[Task statement] All of the data is to be copied without a single change.

[Data listing]
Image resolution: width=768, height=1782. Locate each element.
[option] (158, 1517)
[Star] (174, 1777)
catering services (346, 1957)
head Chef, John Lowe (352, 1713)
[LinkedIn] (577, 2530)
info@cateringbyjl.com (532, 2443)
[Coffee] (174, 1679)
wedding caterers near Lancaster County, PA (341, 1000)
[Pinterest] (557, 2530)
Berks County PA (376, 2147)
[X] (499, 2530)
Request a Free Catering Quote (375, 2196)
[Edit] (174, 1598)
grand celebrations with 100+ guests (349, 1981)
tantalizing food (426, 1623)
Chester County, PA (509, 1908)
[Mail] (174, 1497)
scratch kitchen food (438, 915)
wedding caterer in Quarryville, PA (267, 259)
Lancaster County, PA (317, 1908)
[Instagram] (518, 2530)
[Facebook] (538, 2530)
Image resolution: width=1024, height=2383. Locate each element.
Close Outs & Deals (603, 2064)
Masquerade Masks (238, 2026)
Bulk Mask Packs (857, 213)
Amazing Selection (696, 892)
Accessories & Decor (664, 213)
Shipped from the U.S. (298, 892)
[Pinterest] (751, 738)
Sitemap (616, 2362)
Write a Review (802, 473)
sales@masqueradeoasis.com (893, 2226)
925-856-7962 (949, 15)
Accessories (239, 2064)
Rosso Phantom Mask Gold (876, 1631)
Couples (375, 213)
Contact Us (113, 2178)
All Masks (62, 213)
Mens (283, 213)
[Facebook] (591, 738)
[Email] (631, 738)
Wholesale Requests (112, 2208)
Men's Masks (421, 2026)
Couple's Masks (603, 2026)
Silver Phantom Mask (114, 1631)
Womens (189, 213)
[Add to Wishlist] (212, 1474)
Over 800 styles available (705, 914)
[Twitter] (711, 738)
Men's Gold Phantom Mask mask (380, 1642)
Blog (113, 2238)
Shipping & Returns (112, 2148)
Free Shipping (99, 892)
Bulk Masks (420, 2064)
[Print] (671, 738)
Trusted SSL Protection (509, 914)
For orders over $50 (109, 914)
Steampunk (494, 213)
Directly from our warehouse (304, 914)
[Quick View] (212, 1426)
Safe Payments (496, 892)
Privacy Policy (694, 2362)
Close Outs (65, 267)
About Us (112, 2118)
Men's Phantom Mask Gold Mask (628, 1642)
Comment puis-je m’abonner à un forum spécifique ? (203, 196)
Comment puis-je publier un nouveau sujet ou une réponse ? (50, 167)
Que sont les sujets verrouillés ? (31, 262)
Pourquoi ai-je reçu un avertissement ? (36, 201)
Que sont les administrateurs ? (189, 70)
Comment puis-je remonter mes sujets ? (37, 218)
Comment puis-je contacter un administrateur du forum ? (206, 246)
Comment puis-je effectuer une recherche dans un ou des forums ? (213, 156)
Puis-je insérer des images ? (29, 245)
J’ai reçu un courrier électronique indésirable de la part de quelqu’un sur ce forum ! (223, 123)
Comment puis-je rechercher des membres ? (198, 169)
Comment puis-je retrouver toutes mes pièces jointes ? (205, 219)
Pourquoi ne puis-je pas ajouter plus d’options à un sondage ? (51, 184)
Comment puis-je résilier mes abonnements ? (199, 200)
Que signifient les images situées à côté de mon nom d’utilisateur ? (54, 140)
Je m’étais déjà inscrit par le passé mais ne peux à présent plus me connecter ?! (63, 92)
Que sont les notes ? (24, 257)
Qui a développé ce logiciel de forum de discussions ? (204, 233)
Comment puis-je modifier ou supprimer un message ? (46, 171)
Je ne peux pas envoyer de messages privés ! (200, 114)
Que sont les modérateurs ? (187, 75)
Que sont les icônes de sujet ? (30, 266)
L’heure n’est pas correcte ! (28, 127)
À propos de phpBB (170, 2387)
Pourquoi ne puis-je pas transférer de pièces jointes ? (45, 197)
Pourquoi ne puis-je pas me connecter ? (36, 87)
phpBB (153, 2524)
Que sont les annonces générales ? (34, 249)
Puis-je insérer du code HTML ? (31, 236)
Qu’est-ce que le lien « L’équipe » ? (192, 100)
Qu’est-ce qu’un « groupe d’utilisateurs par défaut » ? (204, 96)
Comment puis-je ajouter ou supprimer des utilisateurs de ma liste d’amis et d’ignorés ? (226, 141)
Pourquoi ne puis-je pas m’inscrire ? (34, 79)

[Answer]
Image resolution: width=768, height=1782. Locate each element.
[option] (158, 1517)
[Star] (174, 1777)
catering services (346, 1957)
head Chef, John Lowe (352, 1713)
[LinkedIn] (577, 2530)
info@cateringbyjl.com (532, 2443)
[Coffee] (174, 1679)
wedding caterers near Lancaster County, PA (341, 1000)
[Pinterest] (557, 2530)
Berks County PA (376, 2147)
[X] (499, 2530)
Request a Free Catering Quote (375, 2196)
[Edit] (174, 1598)
grand celebrations with 100+ guests (349, 1981)
tantalizing food (426, 1623)
Chester County, PA (509, 1908)
[Mail] (174, 1497)
scratch kitchen food (438, 915)
wedding caterer in Quarryville, PA (267, 259)
Lancaster County, PA (317, 1908)
[Instagram] (518, 2530)
[Facebook] (538, 2530)
Image resolution: width=1024, height=2383. Locate each element.
Close Outs & Deals (603, 2064)
Masquerade Masks (238, 2026)
Bulk Mask Packs (857, 213)
Amazing Selection (696, 892)
Accessories & Decor (664, 213)
Shipped from the U.S. (298, 892)
[Pinterest] (751, 738)
Sitemap (616, 2362)
Write a Review (802, 473)
sales@masqueradeoasis.com (893, 2226)
925-856-7962 (949, 15)
Accessories (239, 2064)
Rosso Phantom Mask Gold (876, 1631)
Couples (375, 213)
Contact Us (113, 2178)
All Masks (62, 213)
Mens (283, 213)
[Facebook] (591, 738)
[Email] (631, 738)
Wholesale Requests (112, 2208)
Men's Masks (421, 2026)
Couple's Masks (603, 2026)
Silver Phantom Mask (114, 1631)
Womens (189, 213)
[Add to Wishlist] (212, 1474)
Over 800 styles available (705, 914)
[Twitter] (711, 738)
Men's Gold Phantom Mask mask (380, 1642)
Blog (113, 2238)
Shipping & Returns (112, 2148)
Free Shipping (99, 892)
Bulk Masks (420, 2064)
[Print] (671, 738)
Trusted SSL Protection (509, 914)
For orders over $50 (109, 914)
Steampunk (494, 213)
Directly from our warehouse (304, 914)
[Quick View] (212, 1426)
Safe Payments (496, 892)
Privacy Policy (694, 2362)
Close Outs (65, 267)
About Us (112, 2118)
Men's Phantom Mask Gold Mask (628, 1642)
Comment puis-je m’abonner à un forum spécifique ? (203, 196)
Comment puis-je publier un nouveau sujet ou une réponse ? (50, 167)
Que sont les sujets verrouillés ? (31, 262)
Pourquoi ai-je reçu un avertissement ? (36, 201)
Que sont les administrateurs ? (189, 70)
Comment puis-je remonter mes sujets ? (37, 218)
Comment puis-je contacter un administrateur du forum ? (206, 246)
Comment puis-je effectuer une recherche dans un ou des forums ? (213, 156)
Puis-je insérer des images ? (29, 245)
J’ai reçu un courrier électronique indésirable de la part de quelqu’un sur ce forum ! (223, 123)
Comment puis-je rechercher des membres ? (198, 169)
Comment puis-je retrouver toutes mes pièces jointes ? (205, 219)
Pourquoi ne puis-je pas ajouter plus d’options à un sondage ? (51, 184)
Comment puis-je résilier mes abonnements ? (199, 200)
Que signifient les images situées à côté de mon nom d’utilisateur ? (54, 140)
Je m’étais déjà inscrit par le passé mais ne peux à présent plus me connecter ?! (63, 92)
Que sont les notes ? (24, 257)
Qui a développé ce logiciel de forum de discussions ? (204, 233)
Comment puis-je modifier ou supprimer un message ? (46, 171)
Je ne peux pas envoyer de messages privés ! (200, 114)
Que sont les modérateurs ? (187, 75)
Que sont les icônes de sujet ? (30, 266)
L’heure n’est pas correcte ! (28, 127)
À propos de phpBB (170, 2387)
Pourquoi ne puis-je pas transférer de pièces jointes ? (45, 197)
Pourquoi ne puis-je pas me connecter ? (36, 87)
phpBB (153, 2524)
Que sont les annonces générales ? (34, 249)
Puis-je insérer du code HTML ? (31, 236)
Qu’est-ce que le lien « L’équipe » ? (192, 100)
Qu’est-ce qu’un « groupe d’utilisateurs par défaut » ? (204, 96)
Comment puis-je ajouter ou supprimer des utilisateurs de ma liste d’amis et d’ignorés ? (226, 141)
Pourquoi ne puis-je pas m’inscrire ? (34, 79)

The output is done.